Hundreds of Nissan workers marched outside the Sunderland plant to protest against the company’s plans to close its defined benefits pension scheme.
The protest at the Sunderland plant, which was organised by union Unite, saw workers gather nearby on July 11 at 11.30am and march towards Nissan’s main gate at 12.00.
On June 2, Nissan announced its proposal to close the DB Nissan Pension Plan to future accruals, with effect from 30th September 2020.
The automotive giant says it has had to close the pension scheme because of growing costs.
But union bosses say around 80% of the workers in the scheme have worked for more than 20 years and stand to lose substantial sums.
Unite said the closure of the scheme will reduce the financial security of 1,800 workers and claim the plan is ‘opportunistic’.
This week they warned that the dispute could lead to the ‘first ever’ strike at the plant.
They also said the changes will have a huge negative impact on hundreds of members’ final pensions with many having to change their retirement plans.
During the march today, the group wore red T-shirts and held up signs saying “No Pension, No Retention” and “Betrayal.”
Unite assistant general secretary Steve Turner said Nissan workers are “skilled and dedicated” and deserve they better.
He said: “This is wages that are payable on retirement, this is about pensioner dignity this is about addressing pensioner poverty. These are your earnings during your life in order to ensure you can retire with some dignity.
“If Nissan thinks that for 1,800 that they should take this away then they should dream on and think again.
“They need to sit around the table with us and come to a constructive agreement about how they are going to finance the ongoing pension arrangements in this business.
“This is an incredibly loyal, dedicated workforce that has worked here in excess of 20 years on average that are now being told that they are going to be losing their pension scheme and they are not having it they are getting incredibly angry.
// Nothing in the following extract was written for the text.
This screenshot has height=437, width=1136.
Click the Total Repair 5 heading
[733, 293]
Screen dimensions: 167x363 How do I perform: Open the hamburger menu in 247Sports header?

“They have worked all the way through this pandemic they have produced PPE for our NHS and social care workers.
“They’re the world’s most productive plant they’re the largest plant in Britain, they produce a world-class product they’re a skilled workforce and they deserve better.”
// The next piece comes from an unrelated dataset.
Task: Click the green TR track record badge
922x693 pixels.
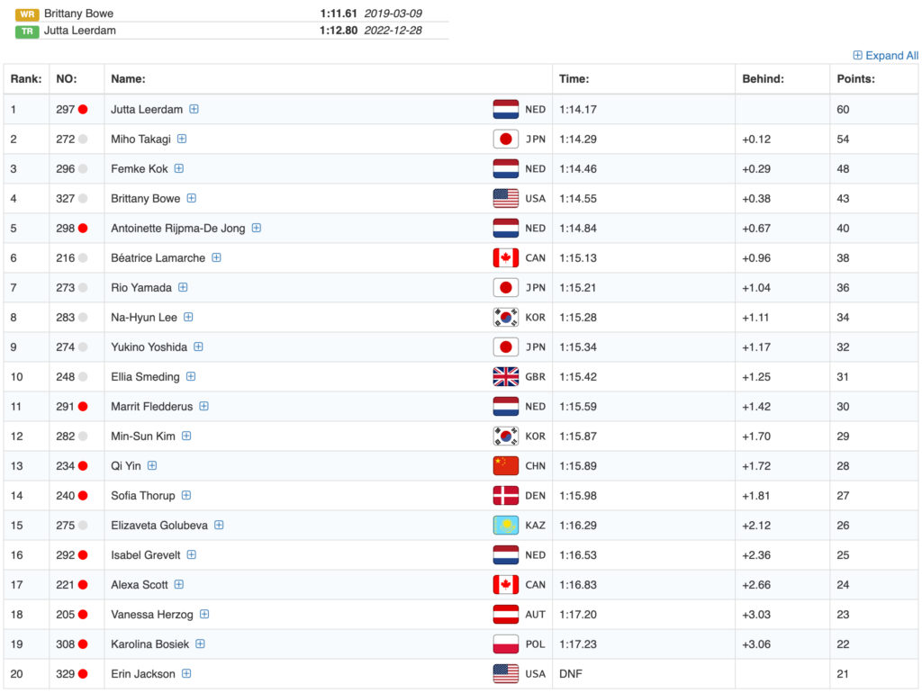Action: (x=27, y=31)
One worker Robert Bland, 48, marched in the rally with his young daughter who held up powerful signs which read: “Don’t take my daddy’s pension” and “No Uni for me now.”
Robert, who was worked at Nissan for 21 years, said: “It’s affecting our retirement plans, I’m going to have to work longer so I’ll probably have to work for two or three extra years.
“This was something that was promised to us when we signed our contracts.
“I have a family and a lot of these workers have families and this affects all of our futures.”
Workers continued to march up to the main gates of the plant where a number of speakers made powerful speeches.
Steve Turner told the workers: “If you want to fight for your scheme if you want to fight for dignity in retirement if you want to fight for a pension for your kids if you want to fight for your futures and the future of your families, we’re going to have to step up stand up and have that fight.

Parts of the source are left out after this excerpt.